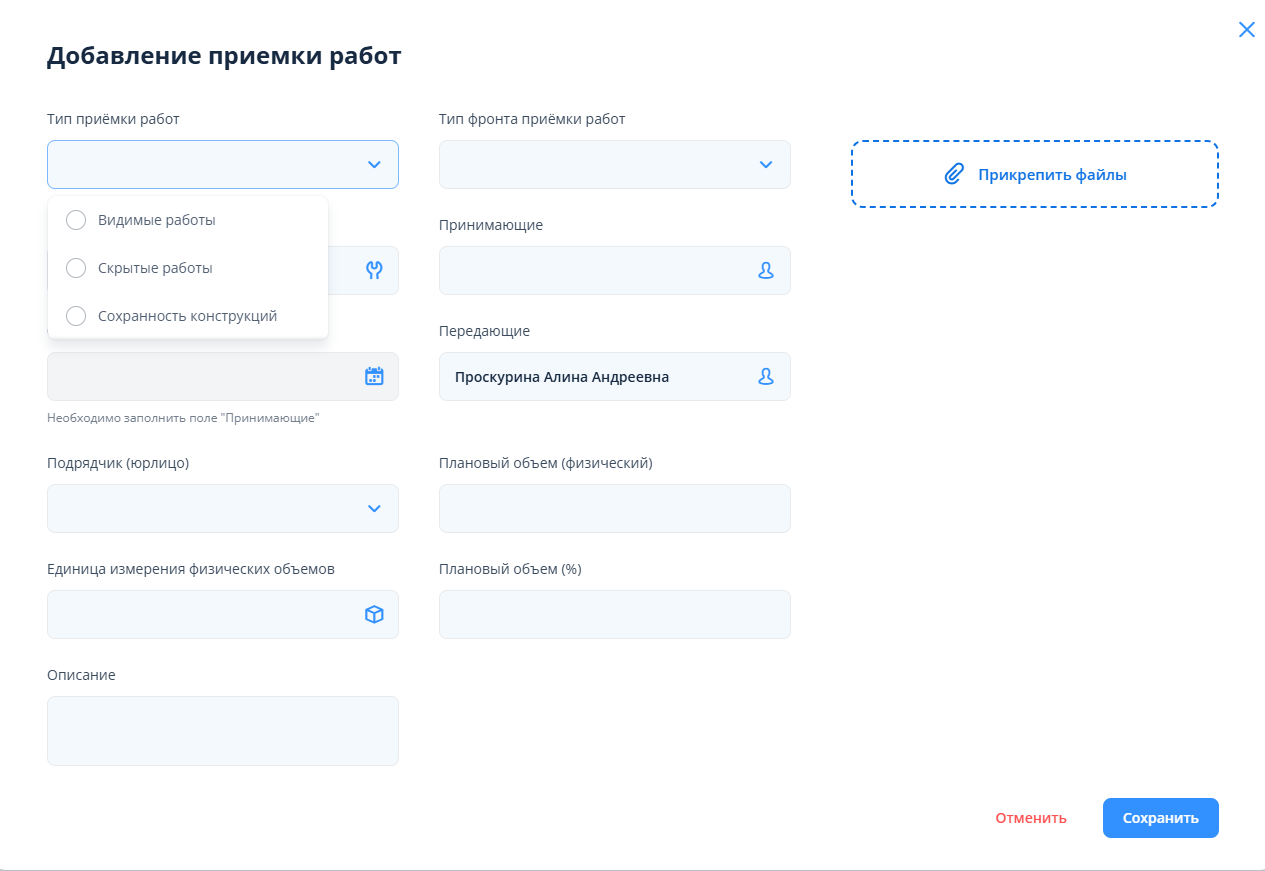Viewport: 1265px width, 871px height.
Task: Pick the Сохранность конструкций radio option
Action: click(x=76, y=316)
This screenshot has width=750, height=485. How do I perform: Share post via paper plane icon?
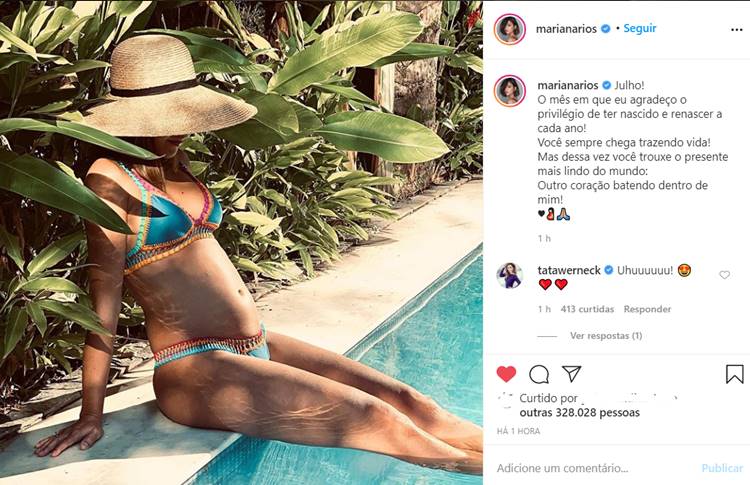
--
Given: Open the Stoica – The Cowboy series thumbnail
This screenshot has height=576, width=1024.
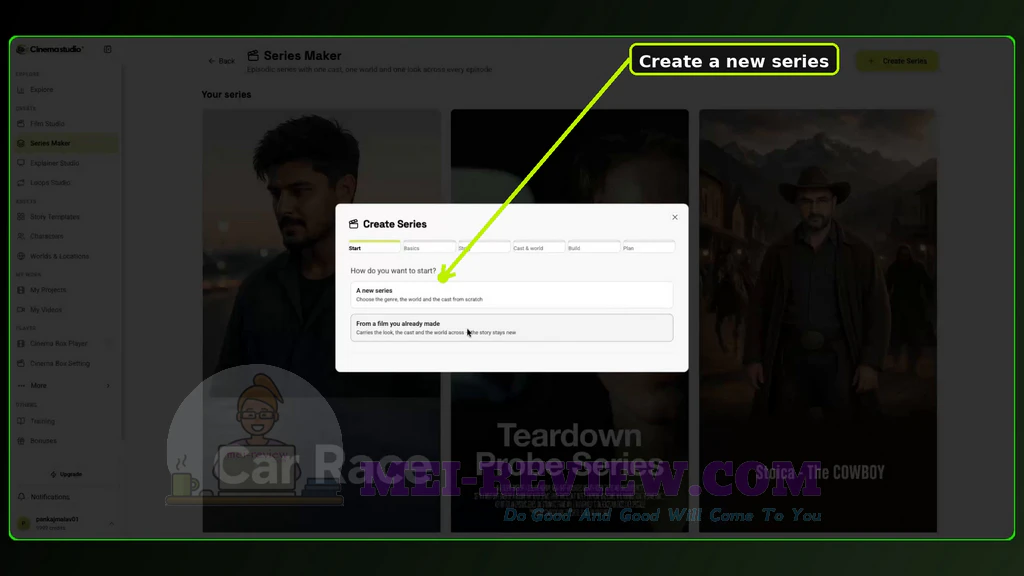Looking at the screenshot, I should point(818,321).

PROBLEM TO WORK ON = How many of the rows above contain the word "This"? Reply with the number alone.

WRITTEN SOLUTION = 2